Note that you could reference the CHUNK fields directly in non-updating statements, as shown in this example:
fd to %recset yyyy eq %year end find
In any case, the number and size of the chunk fields allows a DBA to trade off the overhead of doing updates against the efficiency of doing range finds.
Usage notes
- CHUNK fields are an AUTOMATIC field type. The CHUNK type is mutually exclusive with all other AUTOMATIC field types (CONCATENATION-OF, COUNT-OCCURRENCES-OF, CREATE-TIME, CREATE-TIMEUTC, CREATE-USER, UPDATE-TIME, UPDATE-TIMEUTC, UPDATE-USER).
- CHUNK fields must be ORDERED NUMERIC INVISIBLE.
- CHUNK fields can only be defined for ORDERED NUMERIC VISIBLE fields.
- Any given CHUNK target field can have at most 20 CHUNK fields defined for it.
File Restrictions When Using CHUNK fields
- CHUNK fields can only be defined in a FILEORG X'100' file.
- Once a file has CHUNK fields defined, it cannot be opened with a Model 204 release prior to 7.5.
- A CHUNK field cannot be defined in a non-emtpy file.
Commands for Chunk Fields
The following other commands can use chunk fields:
- DISPLAY FIELD
- REDEFINE FIELD. You cannot REDEFINE a non-chunk field to a chunk field or vice versa.
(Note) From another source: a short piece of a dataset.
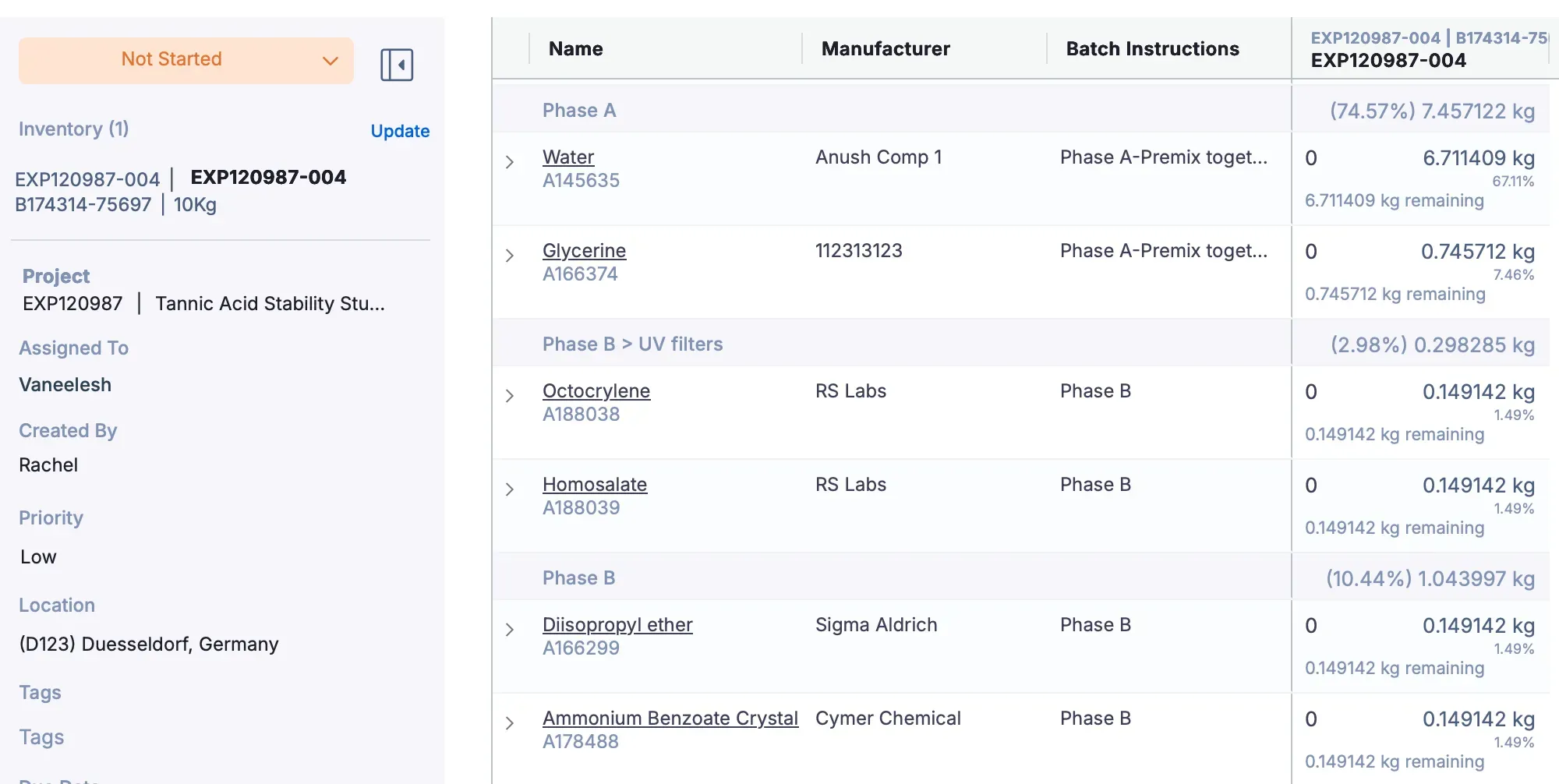This screenshot has height=784, width=1559.
Task: Open the Octocrylene ingredient link
Action: click(x=596, y=391)
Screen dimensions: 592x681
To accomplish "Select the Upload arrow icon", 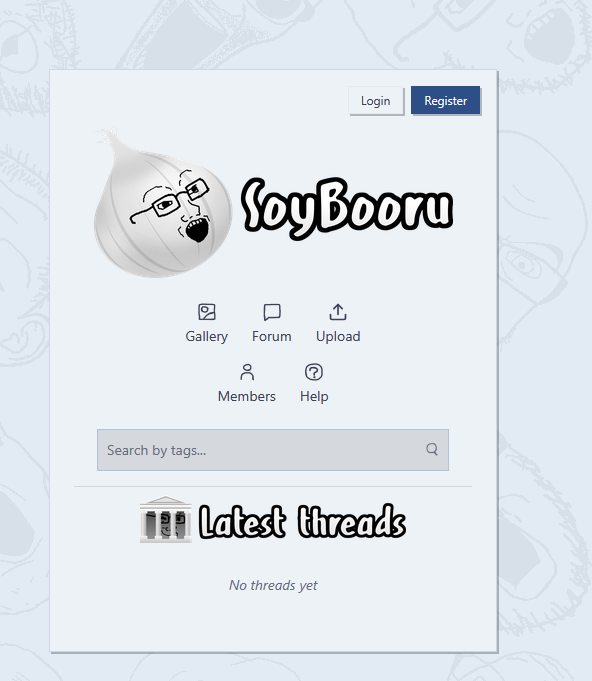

See REDEFINE FIELD for additional rules.
Date/time stamp field
Specifying the date/time stamp field name
The system parameter DTSFN specifies the date/time stamp field name. This field name is the same for all files participating in DTS processing in a run. Though this is a system-level parameter, the feature is a file-level feature.
The date/time stamp field name you specify is not edited for validity.
The DTSFN value can be specified in CUST source code so you do not have to change all your jobs to specify the parameter. By default, Model 204 does not provide a date/time stamp field name.
Specifying a date/time stamp field definition
A date/time stamp field is defined as is any other Model 204 field but has the following field attribute restrictions:
-
A date/time field cannot be INVISIBLE or UNIQUE.
-
If the date/time stamp field is preallocated, OCCURS cannot be greater than 1.
Disregarding these restrictions causes the following error:
M204.2728: DATE TIME STAMP FIELD MAY NOT BE INVISIBLE, UNIQUE, NOR HAVE MULTIPLE OCCURRENCES
Rocket Software recommends using the ORDERED CHARACTER attribute. By default Model 204 generates a character string date/time stamp field value.
Defining the date/time stamp field value format
Your custom code formats the data entered into the field. The format for the default date/time stamp string is:
CCYYMMDDHHMMSSMMM
Note: The DTSFN field can have differing definitions in different Model 204 databases.